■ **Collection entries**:
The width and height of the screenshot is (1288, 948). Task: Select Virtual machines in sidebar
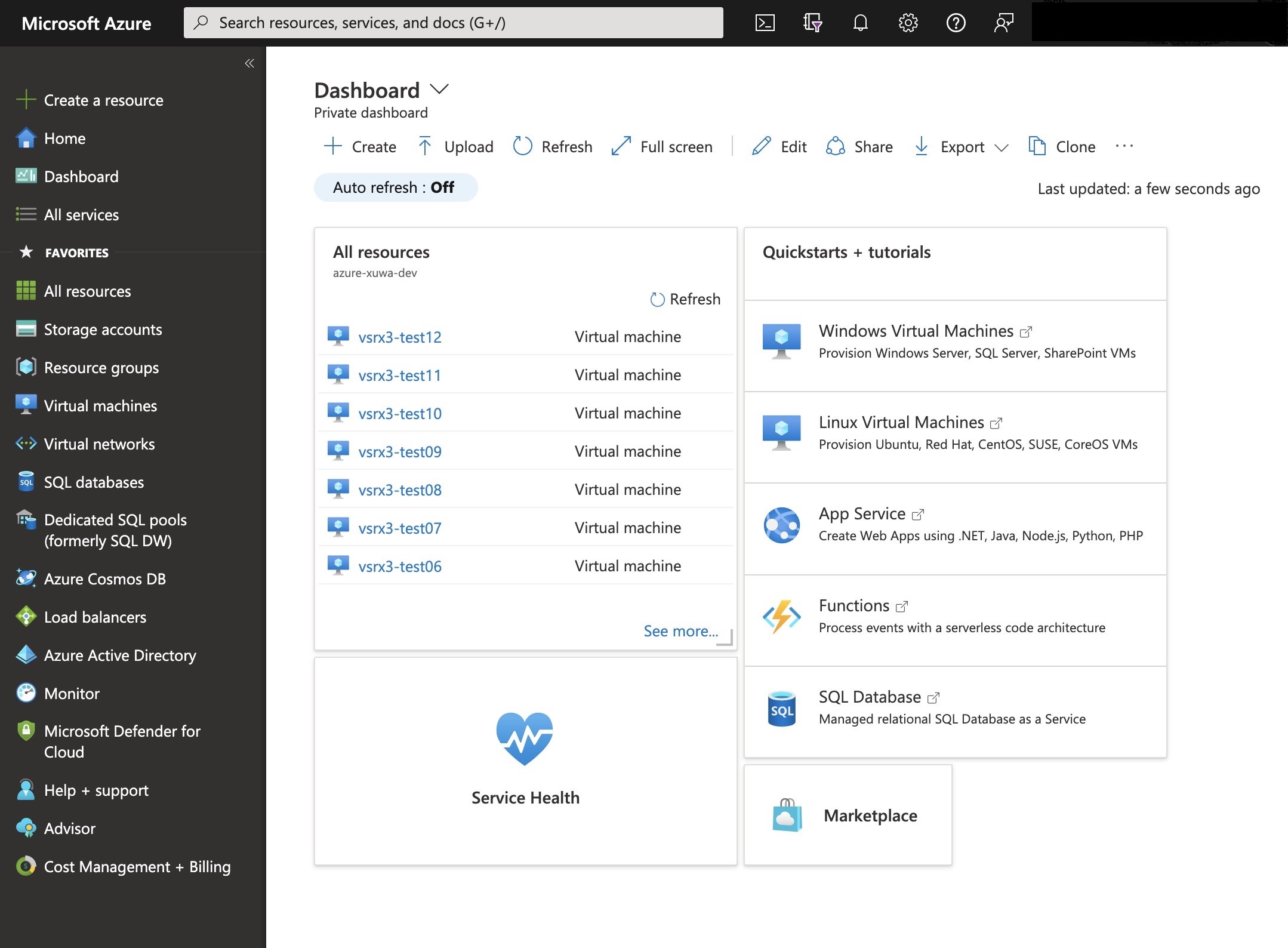pyautogui.click(x=100, y=406)
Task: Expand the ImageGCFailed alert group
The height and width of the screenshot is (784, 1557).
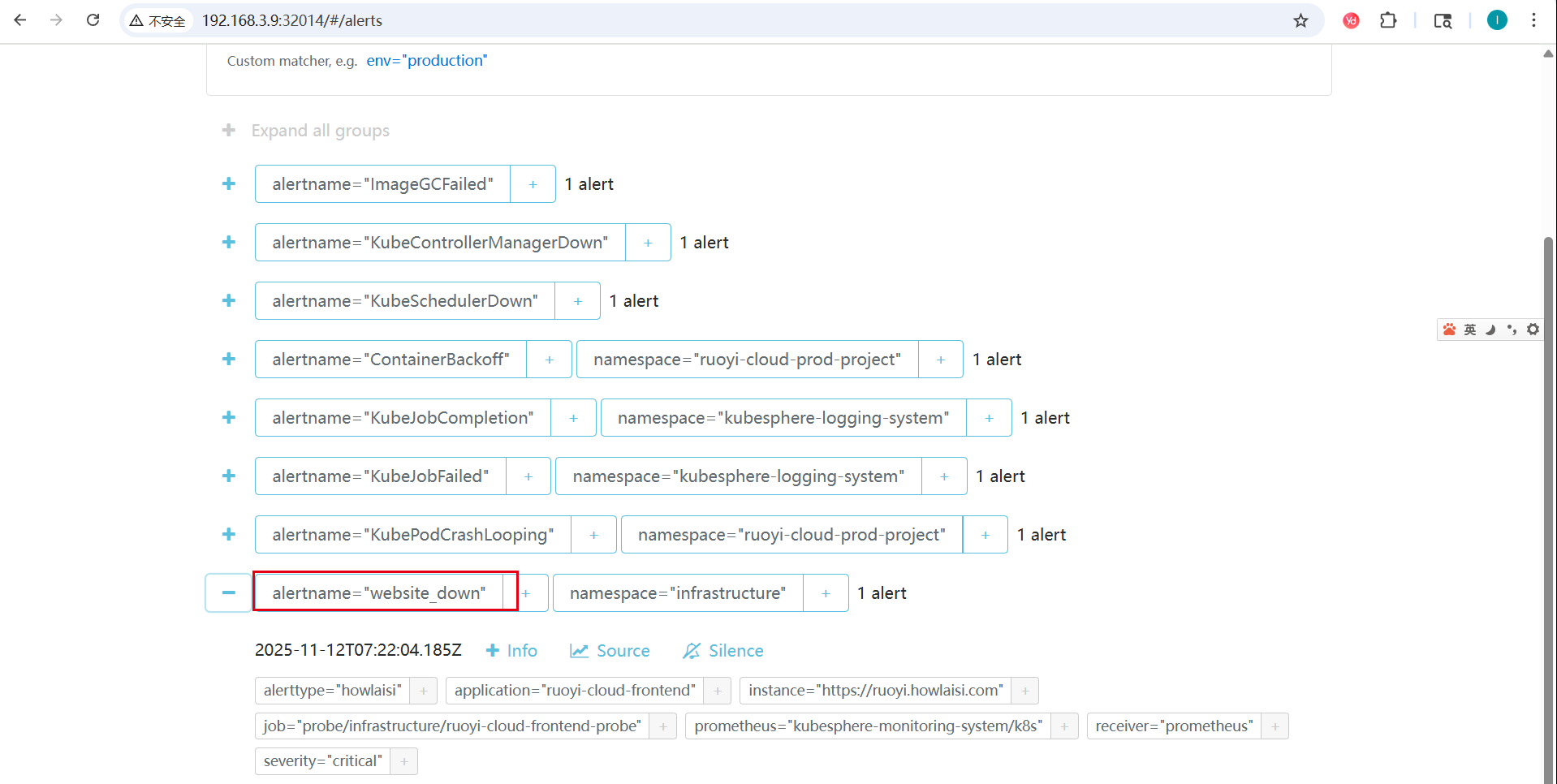Action: [x=228, y=183]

■ **Task objective**:
An exact copy is needed of every line from the line containing "Task: Expand the ImageGCFailed alert group" to the last line of the records; pictures stay out of it.

■ **Response for this exercise**:
Task: Expand the ImageGCFailed alert group
The height and width of the screenshot is (784, 1557).
Action: [x=228, y=183]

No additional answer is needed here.